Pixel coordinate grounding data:

◆ ◆ ◆ ◆ ◆

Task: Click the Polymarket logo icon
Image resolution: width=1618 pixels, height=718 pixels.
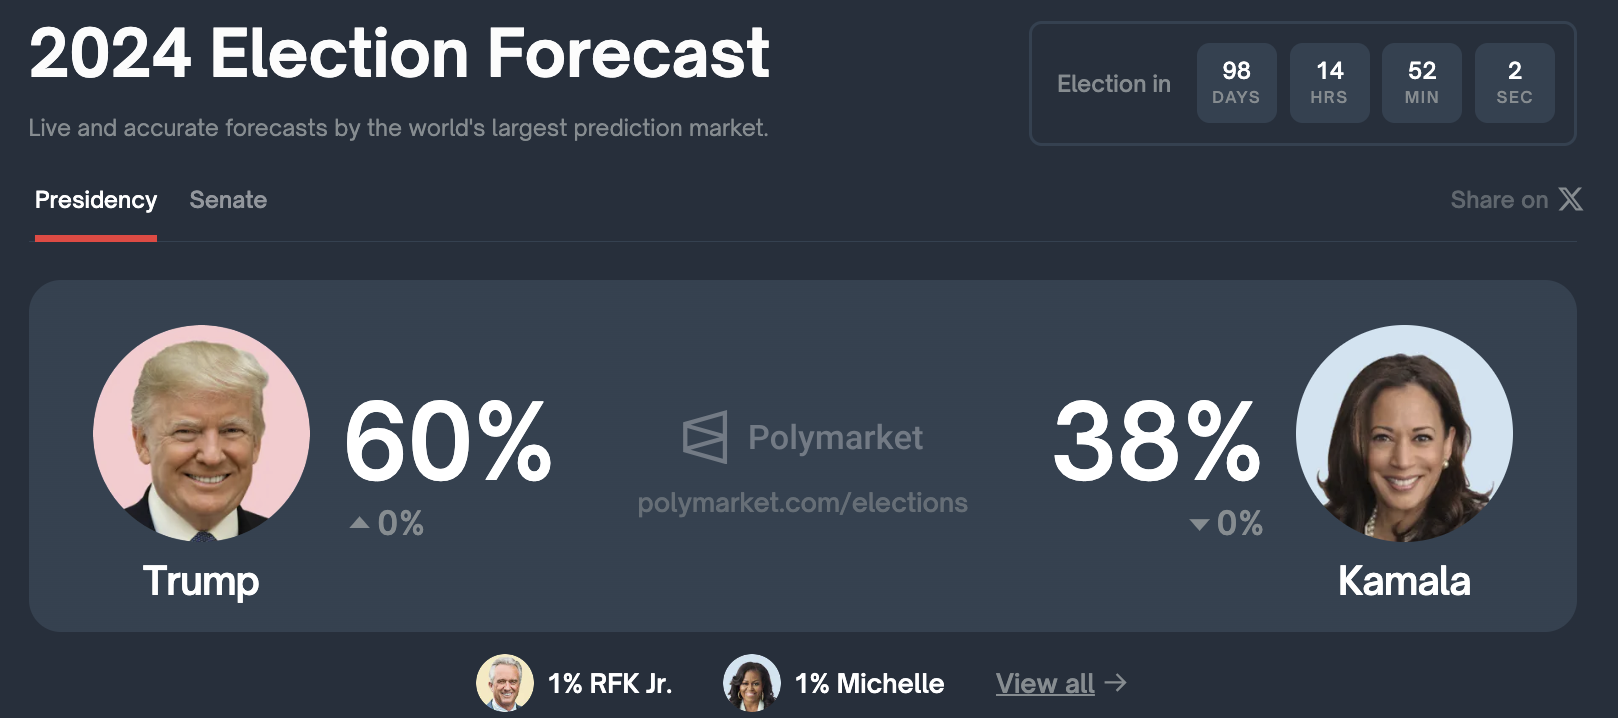Action: [x=705, y=437]
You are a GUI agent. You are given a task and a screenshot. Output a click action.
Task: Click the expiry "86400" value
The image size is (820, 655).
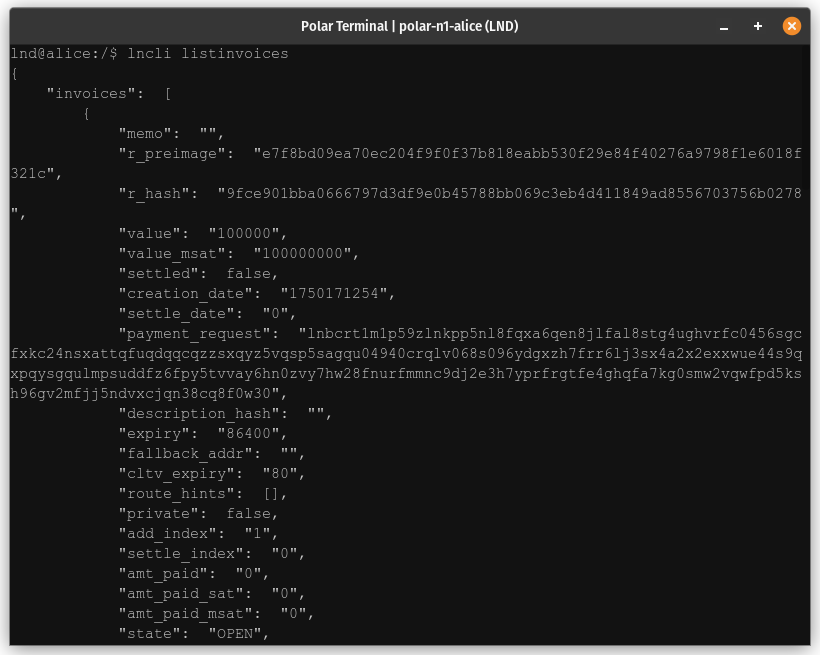[252, 433]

◆ ◆ ◆ ◆ ◆

#### [WHAT THIS TASK INVOLVES]
Could you repeat exactly the lines from the one containing "You are a GUI" to the last line of the records, both included, and leave out every picture?

#### [EXERCISE RESPONSE]
You are a GUI agent. You are given a task and a screenshot. Output a click action.
Task: Click the expiry "86400" value
The image size is (820, 655).
[252, 433]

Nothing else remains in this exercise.